2018年は連ドラ『やけに弁の立つ弁護士が学校でほえる』でのいじめの標的になる女子学生役や、『獣になれない私たち』での京谷(田中圭)の母(田中美佐子)の独身時代などを繊細に演じ、強い印象を残した森七菜。17年に女優デビューしたばかりの17歳だ。

1~3月期ドラマでは『3年A組-今から皆さんは、人質です-』に、電脳部に所属するアニメ好きの堀部瑠奈役で出演した。「キャラクターについては、何を考えているのかよく分からない子だとお聞きしましたが、なかなか理解するのが難しくて。身近に瑠奈に似ている感じの人がいるので、その子をイメージしながら、役に近付けるように頑張りました。緊迫感のある話なので、共演者のみんなとは、モニターを見ながら『このシーンすごいね』と話したり。一颯先生(菅田将暉)には、心臓をつかまれるような迫力があって。スタンバイ中も心を緩めない感じに圧倒されていました」。
オーディションで抜てき
もともとドラマが大好きで、坂元裕二脚本の『Woman』(13年)など、セリフを書き起こしていたほど。『先に生まれただけの僕』(17年)に出演した際は、両作品に携わる水田伸生監督に自ら話しかけに行ったそう。「私のすごく好きなシーンについて、どう撮ったのかを教えてくださいました。『獣なれ』では水田監督とご一緒するのが2度目だったので、期待に応えられるかとガチガチに緊張してお会いしたら、『ロボットみたいだぞ』って言われました(笑)」。

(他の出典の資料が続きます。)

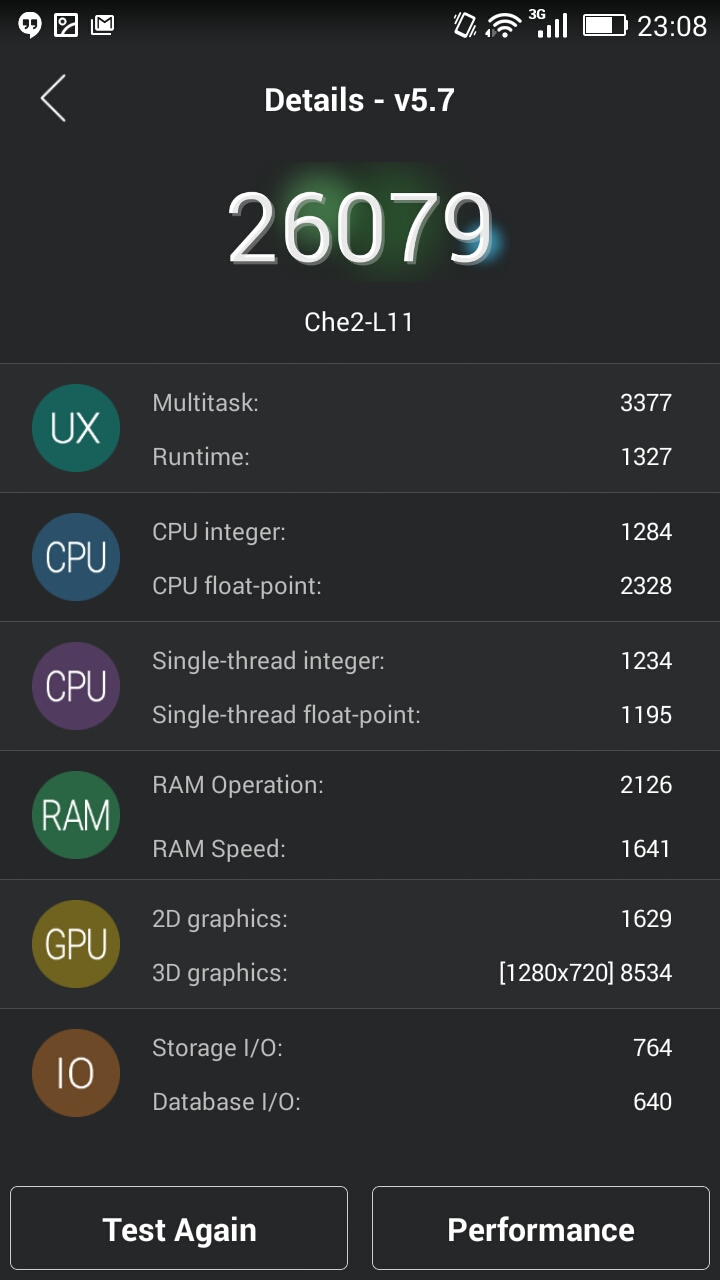
Task: Tap the Che2-L11 device name
Action: click(359, 322)
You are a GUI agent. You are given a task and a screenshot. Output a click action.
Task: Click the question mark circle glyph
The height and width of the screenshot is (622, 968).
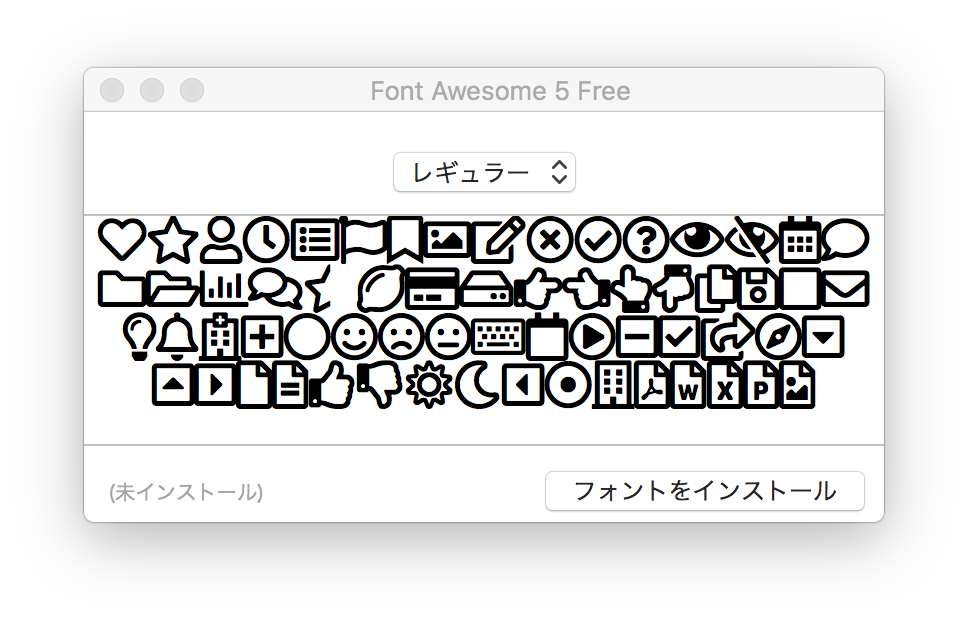[646, 239]
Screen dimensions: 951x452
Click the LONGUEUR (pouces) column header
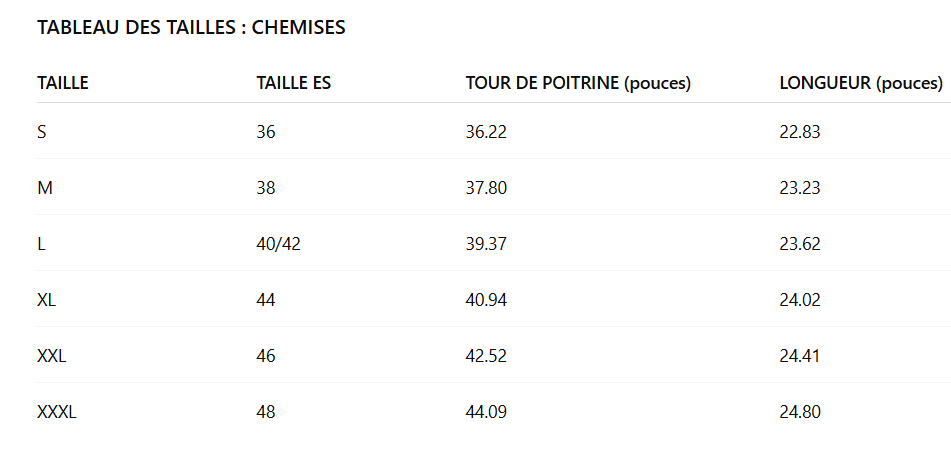point(861,84)
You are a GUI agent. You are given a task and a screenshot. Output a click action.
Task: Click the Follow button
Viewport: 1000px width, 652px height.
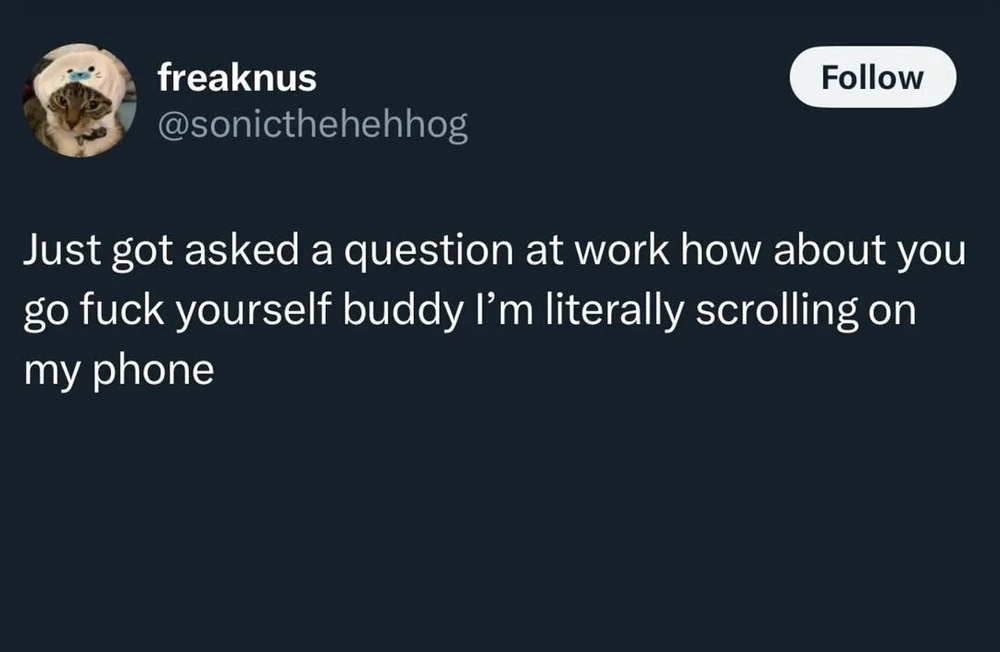872,77
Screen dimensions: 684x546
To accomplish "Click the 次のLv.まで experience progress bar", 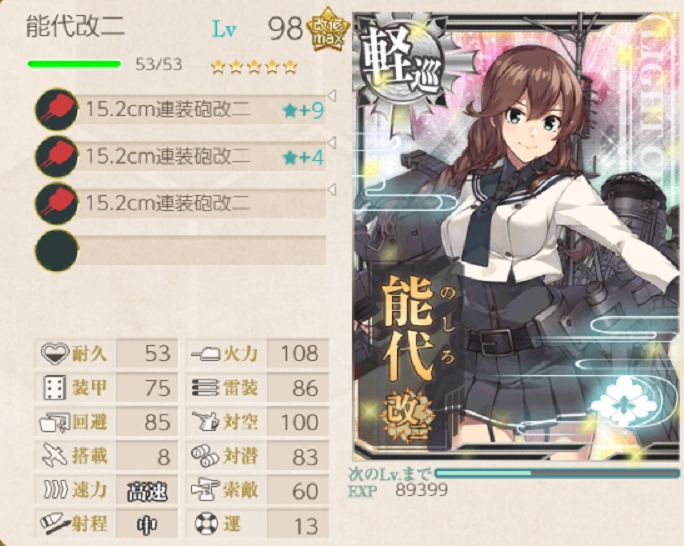I will [557, 474].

オーディションに強いことが記事になったこともある。7月19日に公開される新海誠監督の新作アニメ『天気の子』では、ヒロインに抜てきされた。「オーディションのときに、相手の帆高役を新海監督がやってくださったんです。驚いたけど、不思議とリラックスしてできました。先日Vコンテを見させていただいて、『私が陽菜? 本当にいいのかな』と思いましたが、この作品に取り組めることが大きな喜びになっています」。